Records for the exercise:
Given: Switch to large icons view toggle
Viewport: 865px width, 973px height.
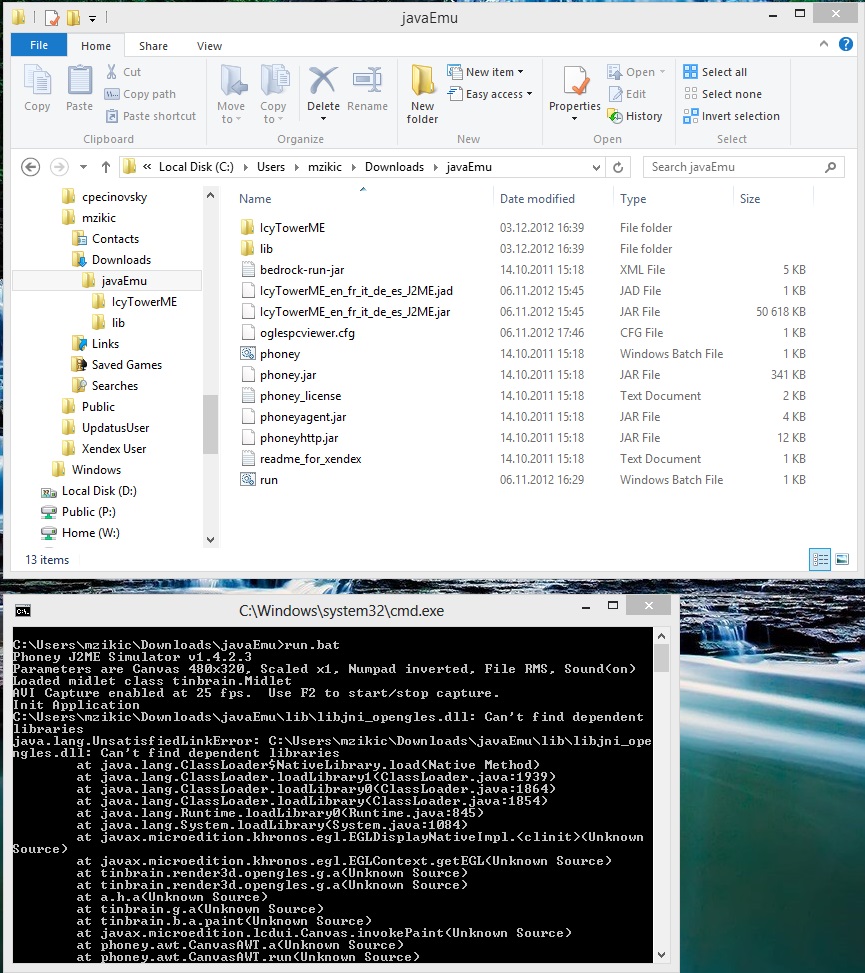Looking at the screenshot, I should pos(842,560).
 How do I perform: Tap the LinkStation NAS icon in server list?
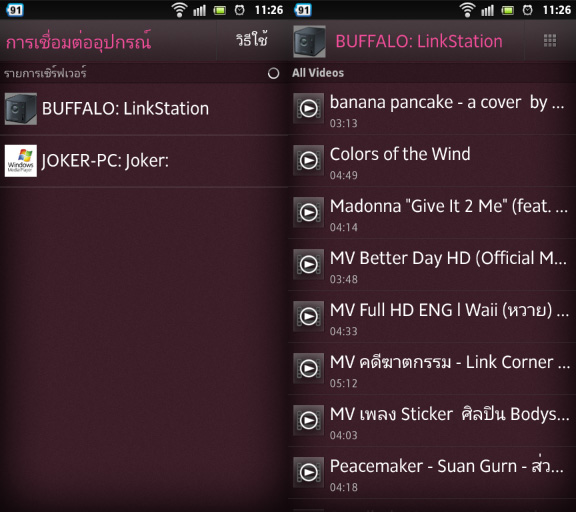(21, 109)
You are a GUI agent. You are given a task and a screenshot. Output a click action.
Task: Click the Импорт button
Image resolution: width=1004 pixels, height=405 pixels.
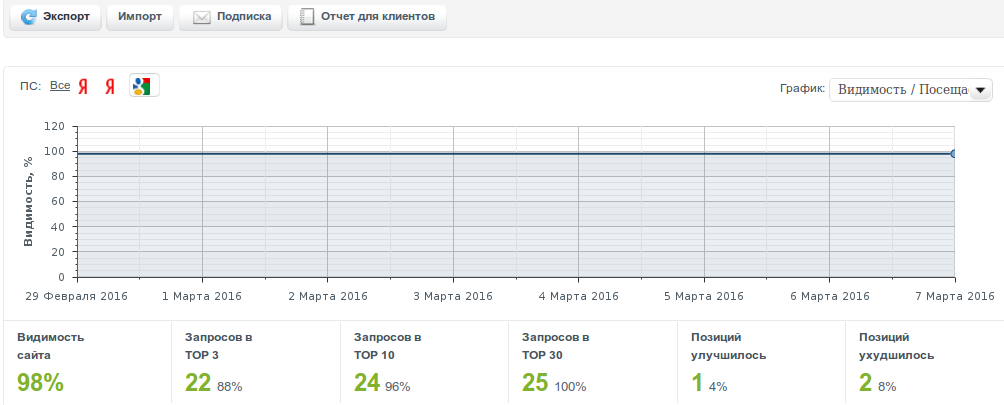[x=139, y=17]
* * *
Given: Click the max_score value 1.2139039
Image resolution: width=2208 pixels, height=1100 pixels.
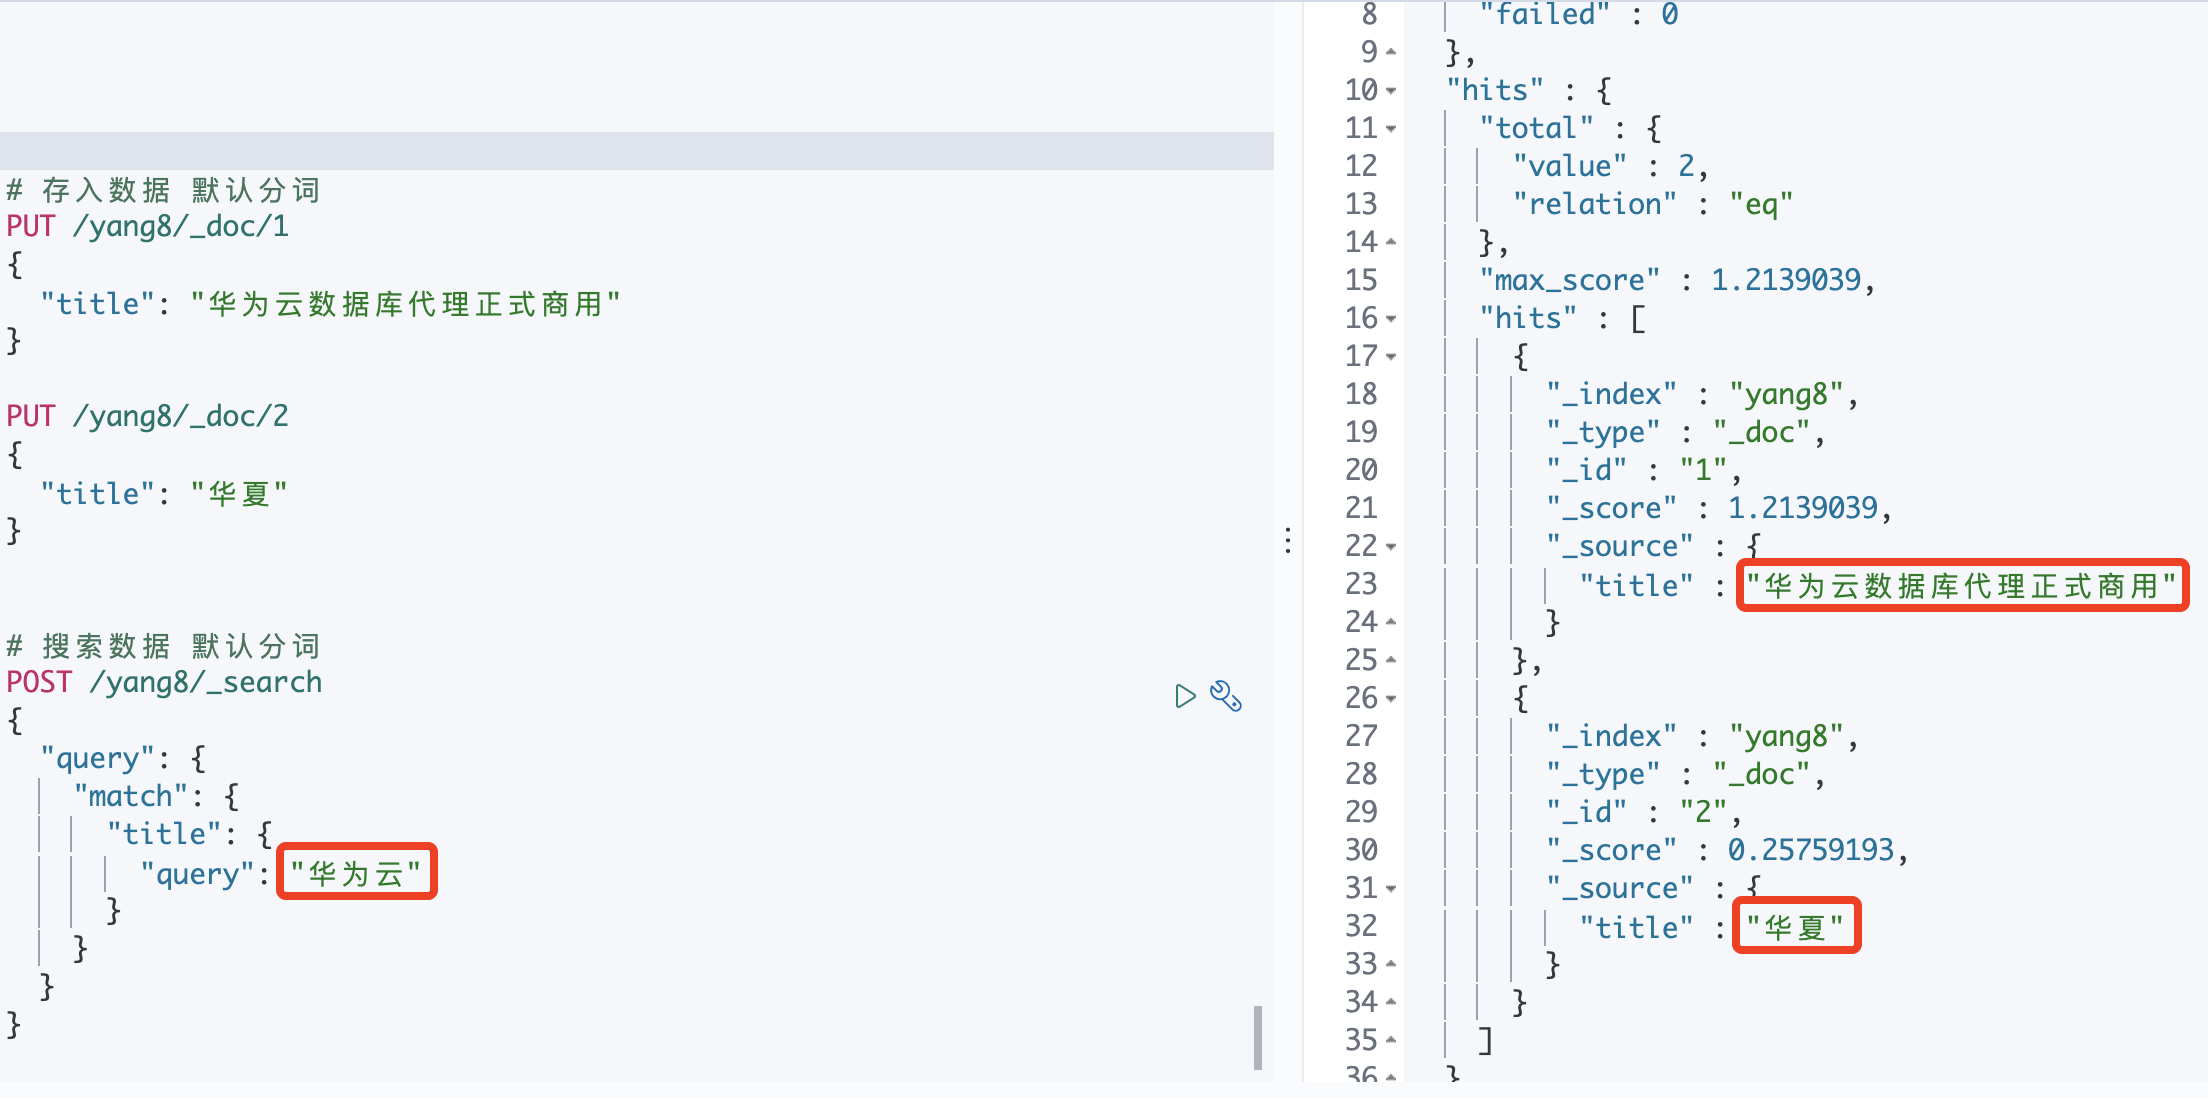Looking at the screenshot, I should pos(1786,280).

Task requirements: From the records above, transcribe only the stretch from the line with "Given: Switch to large icons view toggle" through the line with "Task: Click the Импорт button", keeping both ends. Omit pictures.

Task solution:
Given: Switch to large icons view toggle
Viewport: 865px width, 973px height.
Looking at the screenshot, I should pos(842,560).
 How do I perform: Tap the LinkStation NAS icon in server list?
(21, 109)
You are a GUI agent. You are given a task and a screenshot. Output a click action.
Task: Click the Импорт button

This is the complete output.